Open torukskywalker opened 7 months ago
The quantizers (e.g. quantized_bits
) have a .scale
attribute. So you can get the scale after running some inference by just getting the .scale
attribute.
Note that scaling factors can be separate for each neuron, or in convolutional networks they can be different for every channel. So in general, the scale attribute returns an array of scaling factors.
https://github.com/cs-jsi/chisel4ml/blob/f78192562fe00633a9f5320e93001dc0fd802a2f/chisel4ml/transforms/qkeras_util.py#L358
Here is an example function that returns the scaling factors from quantizers.
a navie question, for INT8 quantization using Mnist example, is the Input divided by 255 (normilized to [0 1] ) or not ?
Well, I usually don't divide the input to normalize it 0 to 1. That way the inputs are integer. You could divide it, and that way you will get non-integer inputs, that on PC can work with floating-point. Then if you want to do deploy this to some custom hardware with out floating-point units, you can use fixed-point. With regards on how this affects training, in my experience it does not, at least for (relatively) shallow networks I usually train.
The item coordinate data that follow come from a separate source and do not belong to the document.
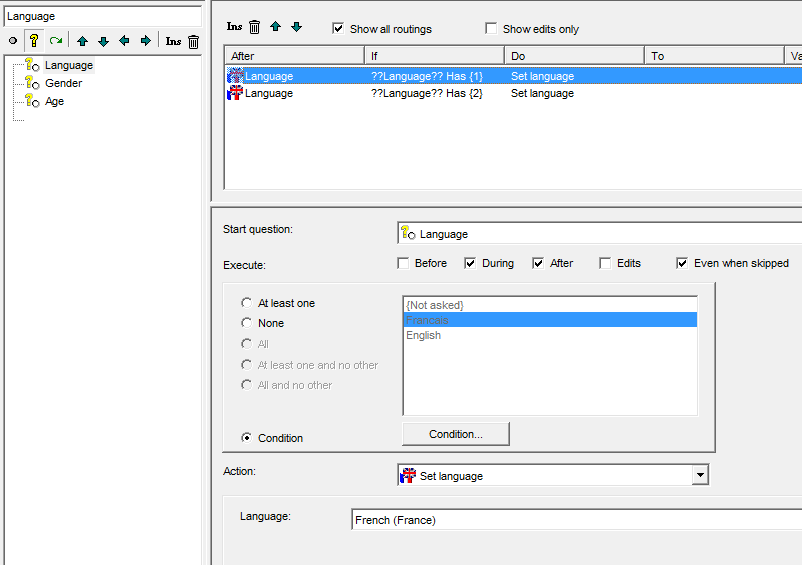Click the Condition... button
The height and width of the screenshot is (565, 802).
pyautogui.click(x=455, y=434)
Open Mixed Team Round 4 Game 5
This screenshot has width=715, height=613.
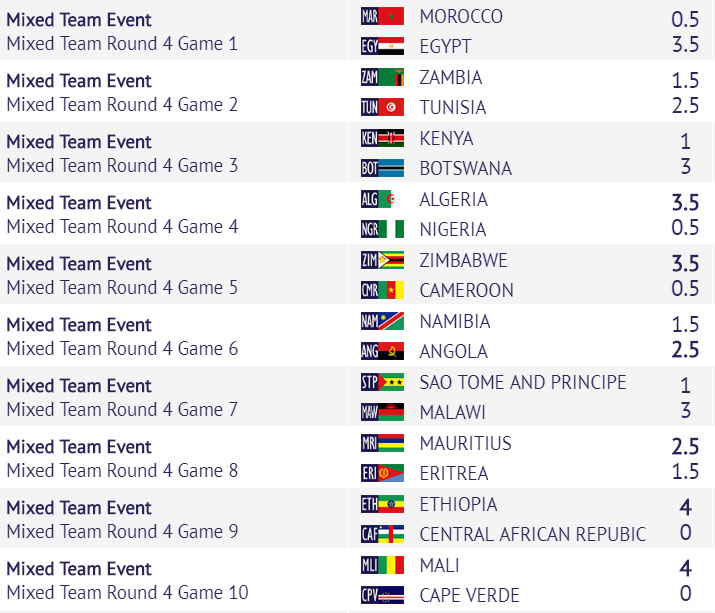pyautogui.click(x=122, y=288)
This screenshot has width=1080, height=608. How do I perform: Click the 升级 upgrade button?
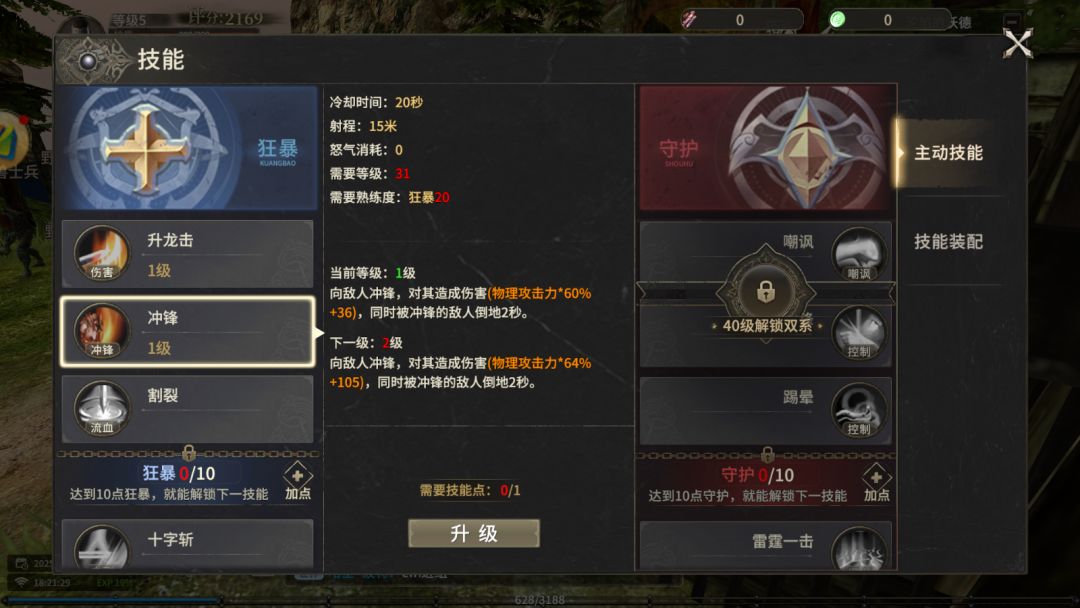click(474, 534)
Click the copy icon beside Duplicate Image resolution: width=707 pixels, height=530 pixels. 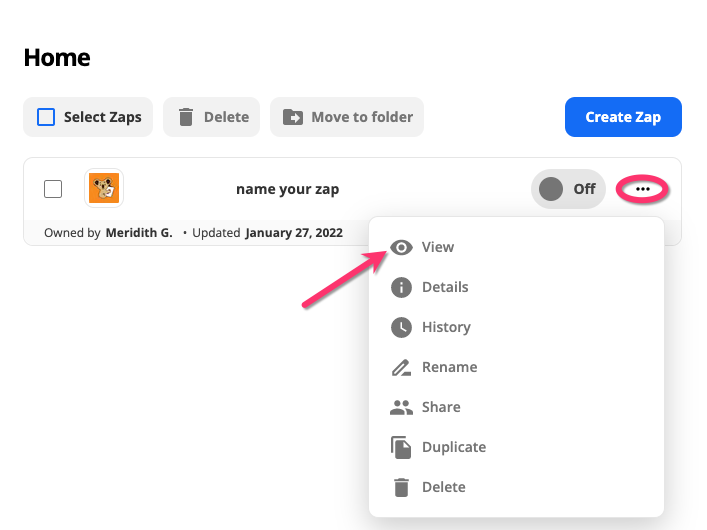[401, 447]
when doing the Inference on edge device with INT8 weights/bias, the accuracy is very low,
after tracing the C++ code step by step, we found the error is caused by the Softmax after the last Dense layer.
The Softmax may output INF since there are some "larger" integer numbers,
We tried to divide the output of Dense layer by eg 255 but did not help.
Is there a solution or replacement of Softmax in Qkeras for INT8 training ?
(so we could also replace current Softmax in Inference for INT8 weights)
Hm. This is a bit unusual. I am not exactly sure what is causing your issues, but in general you can also skip softmax in inference, if you are only using it for picking the best class.
Regarding large integers. One thing you could do (if you are not doing it yet) is to saturate the intermediate activations. E.g. have a ReLU with saturation.
There is a related issue #111,
But, I'm still confused about how to get the scale value after full integer quantization , any one knows how to get it ?